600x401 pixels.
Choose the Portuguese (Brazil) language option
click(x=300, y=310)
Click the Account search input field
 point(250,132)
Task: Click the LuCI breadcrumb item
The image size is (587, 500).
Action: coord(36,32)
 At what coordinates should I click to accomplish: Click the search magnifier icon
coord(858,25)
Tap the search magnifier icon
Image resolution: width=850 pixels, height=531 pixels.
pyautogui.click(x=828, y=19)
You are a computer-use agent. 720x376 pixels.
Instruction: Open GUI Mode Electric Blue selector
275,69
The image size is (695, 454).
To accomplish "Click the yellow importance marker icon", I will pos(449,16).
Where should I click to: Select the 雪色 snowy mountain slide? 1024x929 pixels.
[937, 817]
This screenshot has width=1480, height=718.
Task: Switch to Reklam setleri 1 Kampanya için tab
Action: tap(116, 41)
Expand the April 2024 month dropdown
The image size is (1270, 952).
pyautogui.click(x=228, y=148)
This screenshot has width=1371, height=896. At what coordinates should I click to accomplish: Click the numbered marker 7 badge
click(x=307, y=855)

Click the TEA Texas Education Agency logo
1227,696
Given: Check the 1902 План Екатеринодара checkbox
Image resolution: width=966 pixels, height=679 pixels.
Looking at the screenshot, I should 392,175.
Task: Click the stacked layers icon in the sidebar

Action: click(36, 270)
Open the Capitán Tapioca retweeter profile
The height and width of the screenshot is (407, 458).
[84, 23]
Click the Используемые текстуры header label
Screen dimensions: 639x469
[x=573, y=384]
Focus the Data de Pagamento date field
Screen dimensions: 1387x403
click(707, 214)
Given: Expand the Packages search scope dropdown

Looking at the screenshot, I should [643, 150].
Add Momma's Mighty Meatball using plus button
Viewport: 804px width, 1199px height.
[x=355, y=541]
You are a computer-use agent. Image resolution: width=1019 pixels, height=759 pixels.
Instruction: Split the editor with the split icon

━━━━━━━━━━━━━━━━━━━━━━━━━━━━━━

-- What to produce --
Exactly as written, repeat each line from the beginning of the data above to the line containing "The image size is (695, 454).", inclusive.

-- Reply --
600x401 pixels.
Choose the Portuguese (Brazil) language option
click(x=300, y=310)
Click the Account search input field
 point(250,132)
Task: Click the LuCI breadcrumb item
The image size is (587, 500).
Action: coord(36,32)
 At what coordinates should I click to accomplish: Click the search magnifier icon
coord(858,25)
Tap the search magnifier icon
Image resolution: width=850 pixels, height=531 pixels.
pyautogui.click(x=828, y=19)
You are a computer-use agent. 720x376 pixels.
Instruction: Open GUI Mode Electric Blue selector
275,69
The image size is (695, 454).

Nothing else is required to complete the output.